== SUPPLIED TEXT ==
+ + + + +
This definition is one of exclusion as well as inclusion. The grant of authority to the Board does not purport to extend to the relationship between all industrial employees and employers. Its terms do not impose collective bargaining upon all industry regardless of effects upon interstate or foreign commerce. It purports to reach only what may be deemed to burden or obstruct that commerce and, thus qualified, it must be construed as contemplating the exercise of control within constitutional bounds. It is a familiar principle that acts which directly burden or obstruct interstate or foreign commerce, or its free flow, are within the reach of the congressional power. Acts having that effect are not rendered immune because they grow out of labor disputes. See Texas N.O.R. Co. v. Railway Clerks, 281 U.S. 548, 570; Schechter Corp. v. United States, supra, pp. 544, 545; Virginian Railway v. System Federation, No. 40, 300 U.S. 515. It is the effect upon commerce, not the source of the injury, which is the criterion. Second Employers' Liability Cases, 223 U.S. 1, 51. Whether or not particular action does affect commerce in such a close and intimate fashion as to be subject to federal control, and hence to lie within the authority conferred upon the Board, is left by the statute to be determined as individual cases arise. We are thus to inquire whether in the instant case the constitutional boundary has been passed.
+ + + + +
== DATASET ENTRIES ==
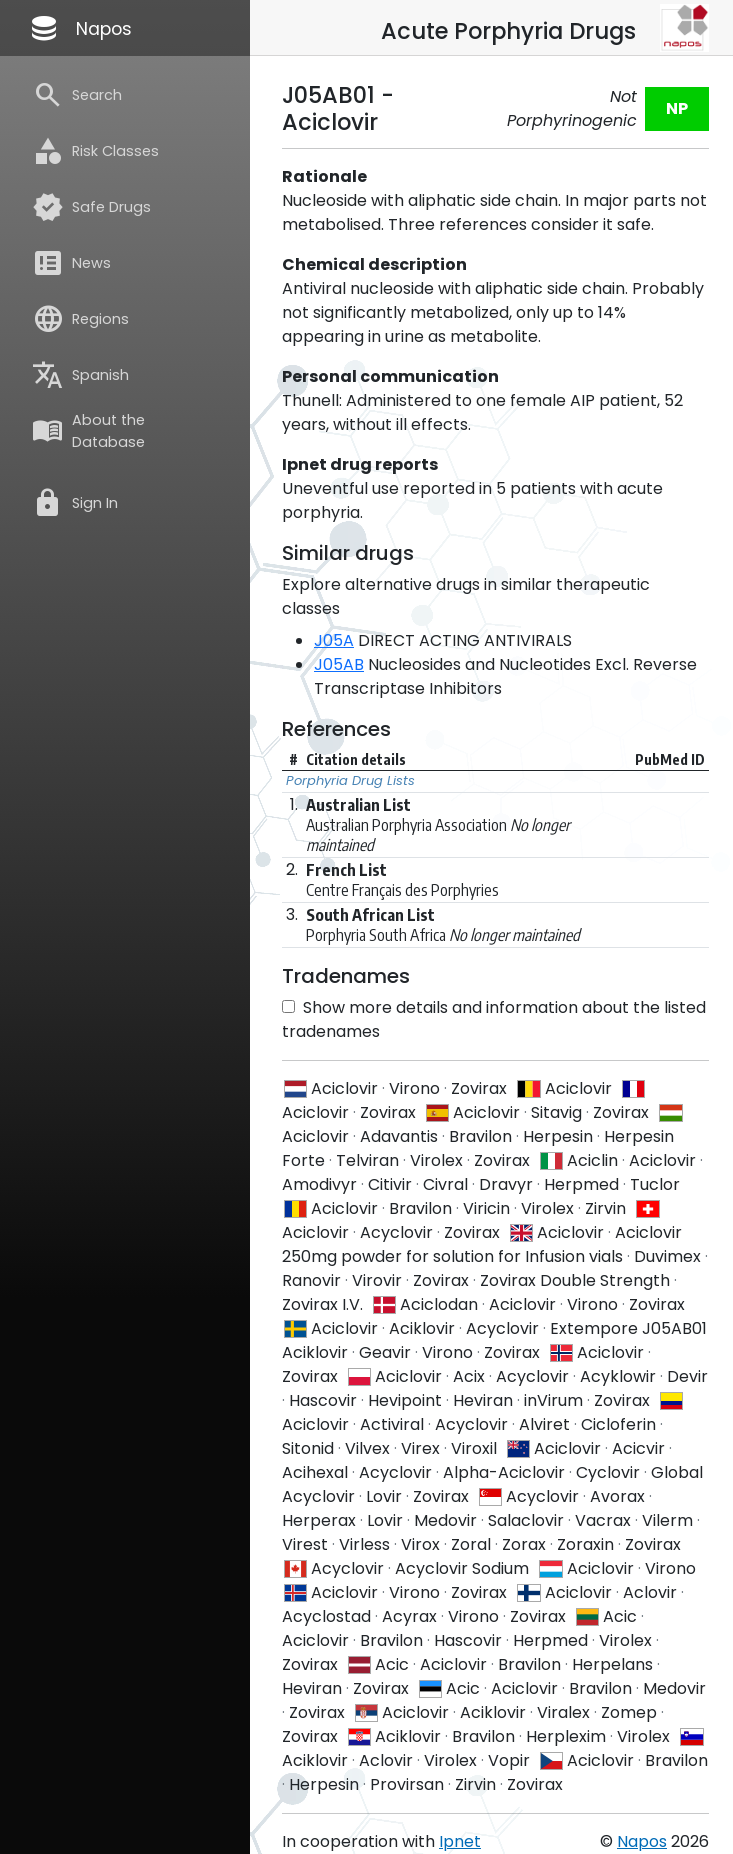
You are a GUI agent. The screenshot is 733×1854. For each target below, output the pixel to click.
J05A (334, 640)
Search (77, 95)
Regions (80, 319)
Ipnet (460, 1841)
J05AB (339, 664)
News (71, 263)
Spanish (80, 375)
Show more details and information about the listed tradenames (494, 1019)
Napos (80, 28)
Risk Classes (95, 151)
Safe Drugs (91, 207)
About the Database (88, 431)
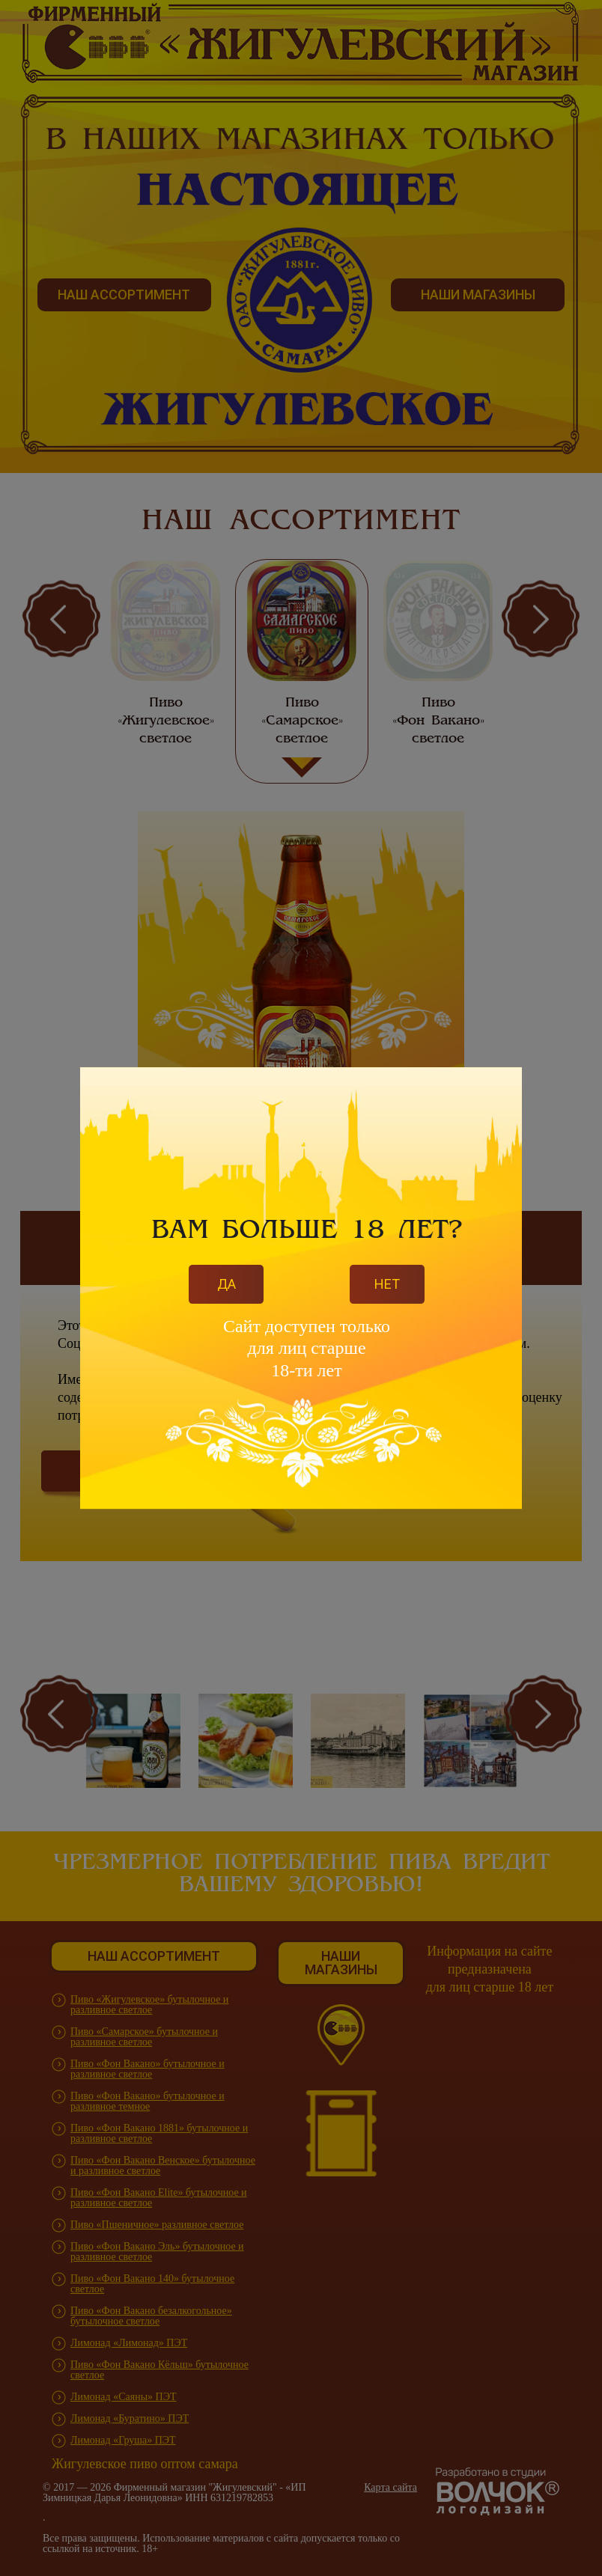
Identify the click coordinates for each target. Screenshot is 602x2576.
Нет (387, 1284)
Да (226, 1284)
+ + + + +
== TO DO ==
Write the next part of the passage about the Board's authority over labor disputes that burden interstate commerce, picking up after its final sentence.

== EXERCISE RESPONSE ==
Second. The unfair labor practices in question. — The unfair labor practices found by the Board are those defined in § 8, subdivisions (1) and (3). These provide:

Sec. 8. It shall be an unfair labor practice for an employer —

"(1) To interfere with, restrain, or coerce employees in the exercise of the rights guaranteed in section 7."

"(3) By discrimination in regard to hire or tenure of employment or any term or condition of employment to encourage or discourage membership in any labor organization: . . ."

What is quoted above is followed by this proviso — not here involved — "Provided, That nothing in this Act, or in the National Industrial Recovery Act (U.S.C. Supp. VII, title 15, secs. 701-712), as amended from time to time, or in any code or agreement approved or prescribed thereunder, or in any other statute of the United States, shall preclude an employer from making an agreement with a labor organization (not established, maintained, or assisted by any action defined in this Act as an unfair labor practice) to require as a condition of employment membership therein, if such labor organization is the representative of the employees as provided in section 9(a), in the appropriate collective bargaining unit covered by such agreement when made."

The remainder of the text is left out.